Good reference/examples for CUDA fortran with MPI, please?

erinm.hodgess · August 21, 2023, 3:27am

Hello everyone:

I would like to use both CUDA Fortran with MPI.

Could anyone suggest any good references or examples for this, please?

Thank you,
Sincerely,
Erin

MatColgrove · August 21, 2023, 3:55pm

Hi Erin,

Glad to hear from you!

Sorry, I don’t have anything offhand, but the two are largely separate so there’s nothing special. The only two things would be if you’re wanting to use CUDA Aware MPI and per rank device assignment.

To use CUDA Aware MPI, simply pass the device pointers to the MPI calls. You’ll need to have an MPI that has support of CUDA Aware MPI, but both the OpenMPI and HPCX we ship have this enabled by default.

There’s a few ways to do rank to device assignment.

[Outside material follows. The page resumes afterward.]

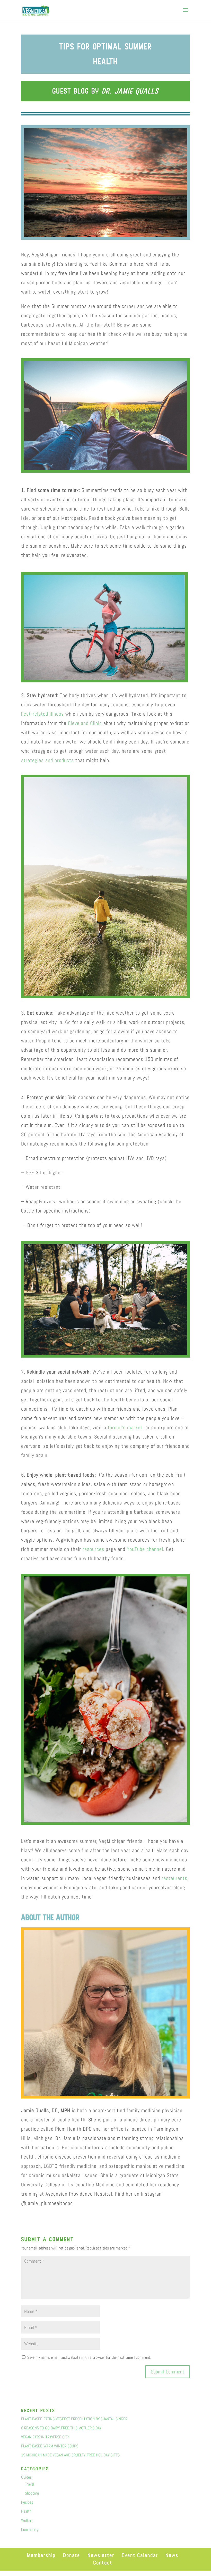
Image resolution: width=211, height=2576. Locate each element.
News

Write a wrapper script which sets the environment variable CUDA_VISIBLE_DEVICE to the local rank id.
Add a call to cudaSetDevice

Here’s an example on how to do this. I use the local rank id and then do a mod operation on the number of devices to round robin the assignment. For example:

% cat test.CUF

program test
  use mpi
  use cudafor
  implicit none
  integer  :: nranks, myrank
  integer :: dev, devNum, local_rank, local_comm, ierr

  call mpi_init(ierr)
  call mpi_comm_size(mpi_comm_world,nranks,ierr)
  call mpi_comm_rank(mpi_comm_world,myrank,ierr)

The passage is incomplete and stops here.